[Stored items]
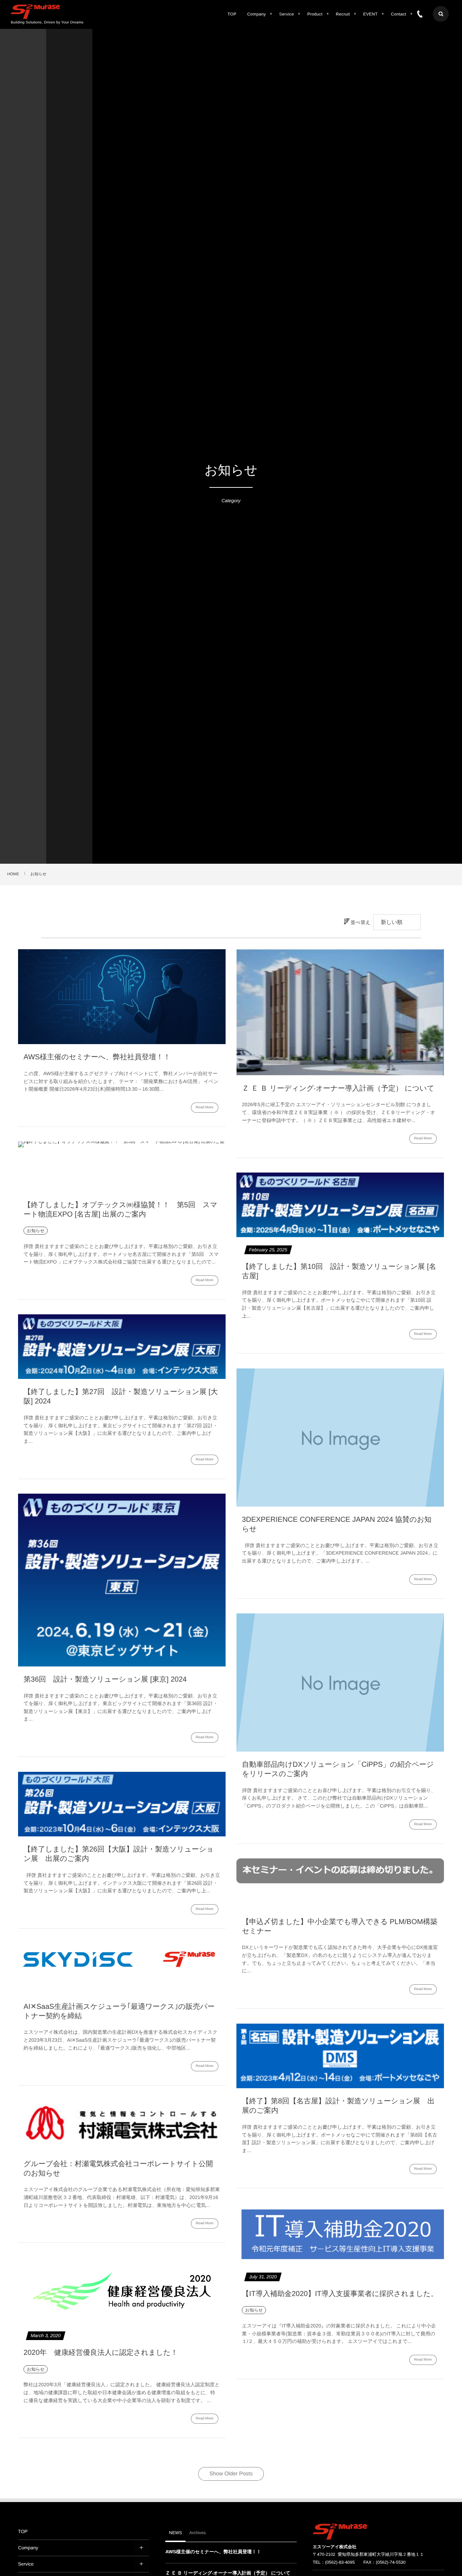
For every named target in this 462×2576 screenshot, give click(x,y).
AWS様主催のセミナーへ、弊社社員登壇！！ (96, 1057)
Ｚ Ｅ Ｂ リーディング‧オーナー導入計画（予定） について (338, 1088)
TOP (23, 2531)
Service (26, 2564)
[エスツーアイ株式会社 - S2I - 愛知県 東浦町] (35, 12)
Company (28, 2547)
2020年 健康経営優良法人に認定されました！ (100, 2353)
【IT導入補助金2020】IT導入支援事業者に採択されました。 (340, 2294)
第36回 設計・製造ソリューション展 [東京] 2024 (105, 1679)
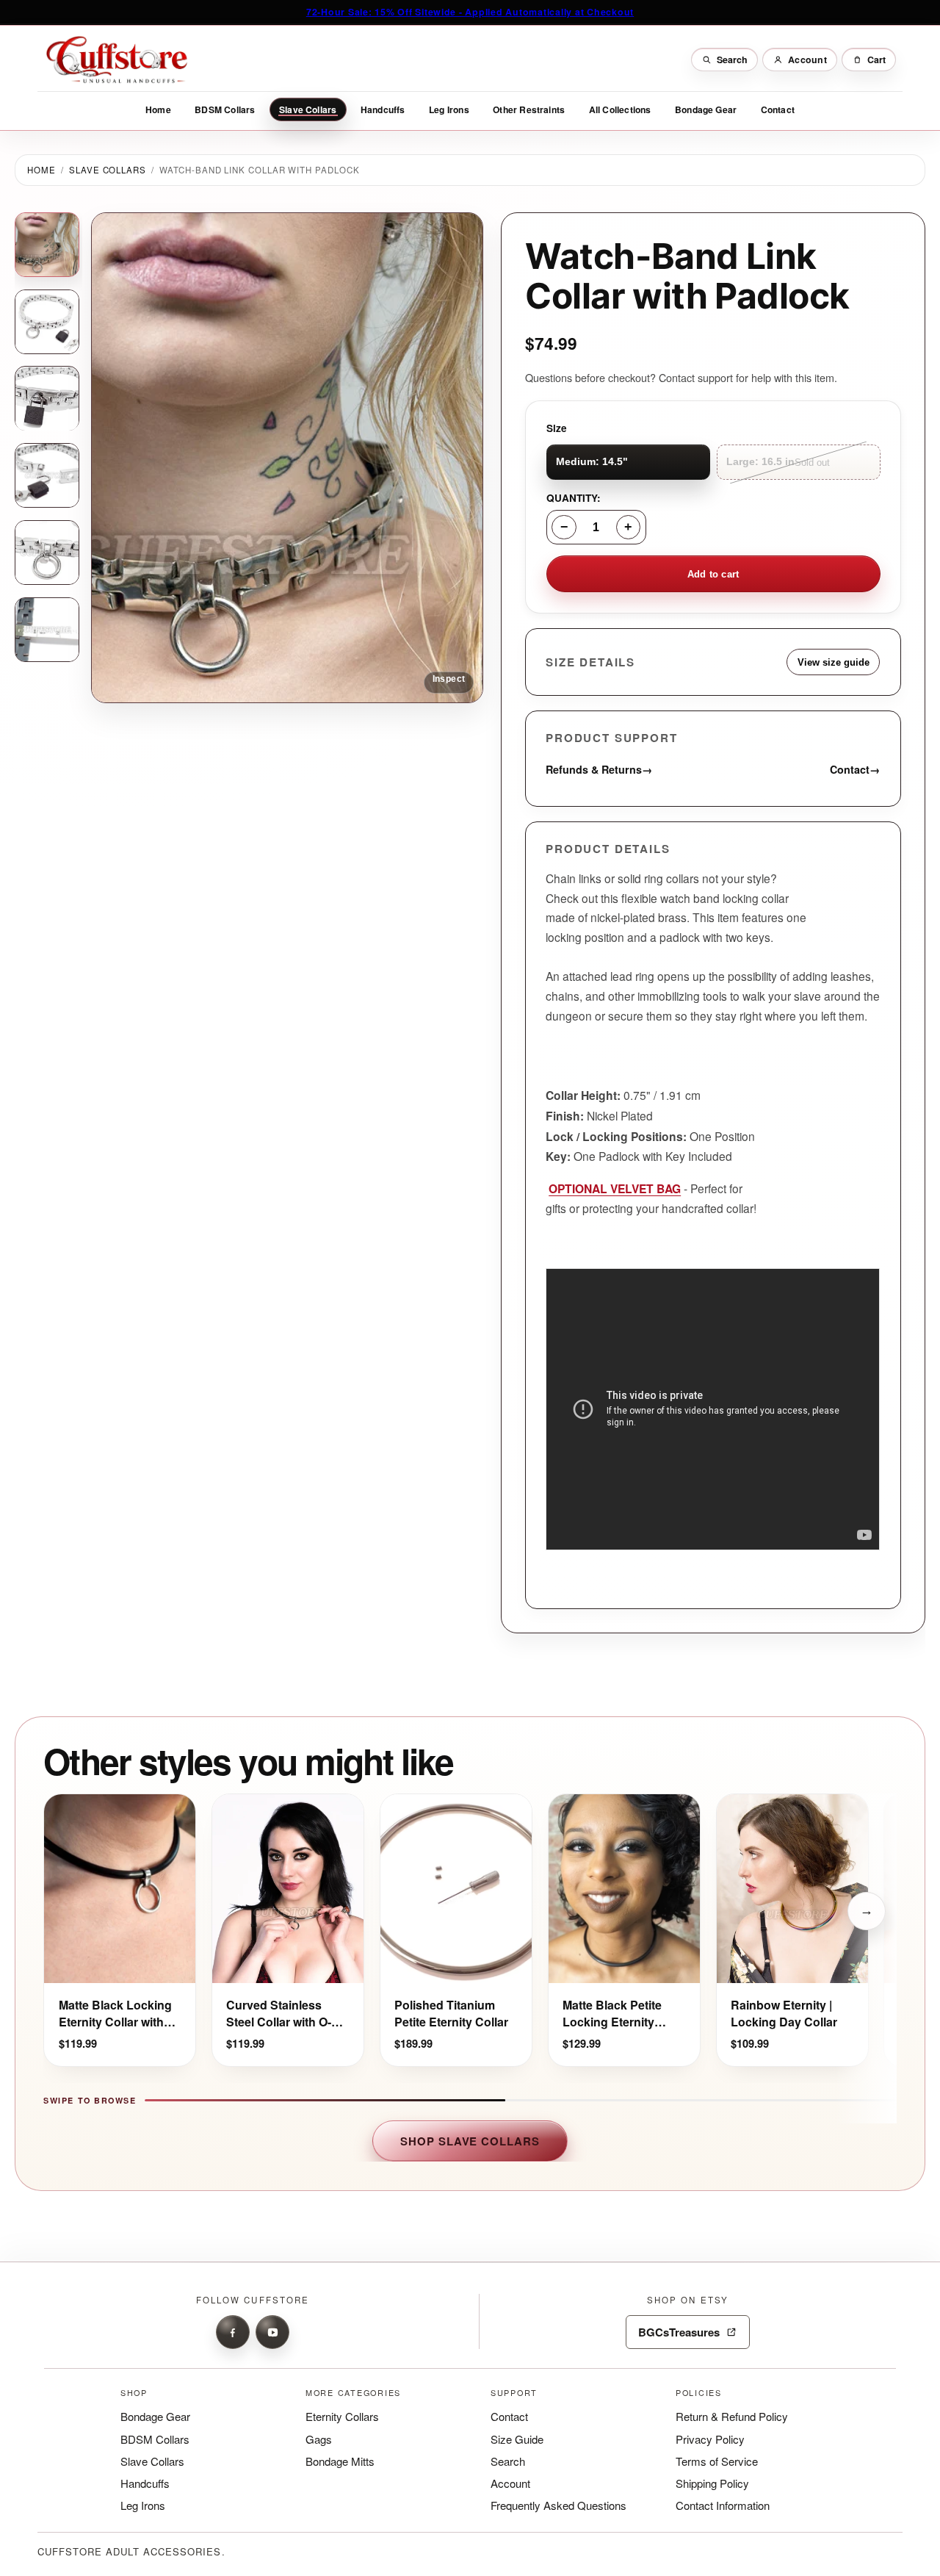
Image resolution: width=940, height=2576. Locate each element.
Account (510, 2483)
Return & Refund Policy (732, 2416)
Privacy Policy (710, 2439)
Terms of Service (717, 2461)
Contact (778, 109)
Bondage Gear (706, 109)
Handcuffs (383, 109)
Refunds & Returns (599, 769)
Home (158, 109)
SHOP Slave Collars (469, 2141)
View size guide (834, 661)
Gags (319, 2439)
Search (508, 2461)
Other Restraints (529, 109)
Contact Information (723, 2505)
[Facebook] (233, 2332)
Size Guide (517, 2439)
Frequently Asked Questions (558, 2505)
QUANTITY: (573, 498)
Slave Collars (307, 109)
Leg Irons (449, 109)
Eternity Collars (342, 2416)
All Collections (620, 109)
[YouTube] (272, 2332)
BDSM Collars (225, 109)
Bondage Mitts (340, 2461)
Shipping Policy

Problem: What you return must match each record exactly and contain no images.

Your solution:
For every named target in this 462×2576 screenshot, give click(x,y).
AWS様主催のセミナーへ、弊社社員登壇！！ (96, 1057)
Ｚ Ｅ Ｂ リーディング‧オーナー導入計画（予定） について (338, 1088)
TOP (23, 2531)
Service (26, 2564)
[エスツーアイ株式会社 - S2I - 愛知県 東浦町] (35, 12)
Company (28, 2547)
2020年 健康経営優良法人に認定されました！ (100, 2353)
【IT導入補助金2020】IT導入支援事業者に採択されました。 (340, 2294)
第36回 設計・製造ソリューション展 [東京] 2024 (105, 1679)
Image resolution: width=940, height=2576. Locate each element.
Account (510, 2483)
Return & Refund Policy (732, 2416)
Privacy Policy (710, 2439)
Terms of Service (717, 2461)
Contact (778, 109)
Bondage Gear (706, 109)
Handcuffs (383, 109)
Refunds & Returns (599, 769)
Home (158, 109)
SHOP Slave Collars (469, 2141)
View size guide (834, 661)
Gags (319, 2439)
Search (508, 2461)
Other Restraints (529, 109)
Contact Information (723, 2505)
[Facebook] (233, 2332)
Size Guide (517, 2439)
Frequently Asked Questions (558, 2505)
QUANTITY: (573, 498)
Slave Collars (307, 109)
Leg Irons (449, 109)
Eternity Collars (342, 2416)
All Collections (620, 109)
[YouTube] (272, 2332)
BDSM Collars (225, 109)
Bondage Mitts (340, 2461)
Shipping Policy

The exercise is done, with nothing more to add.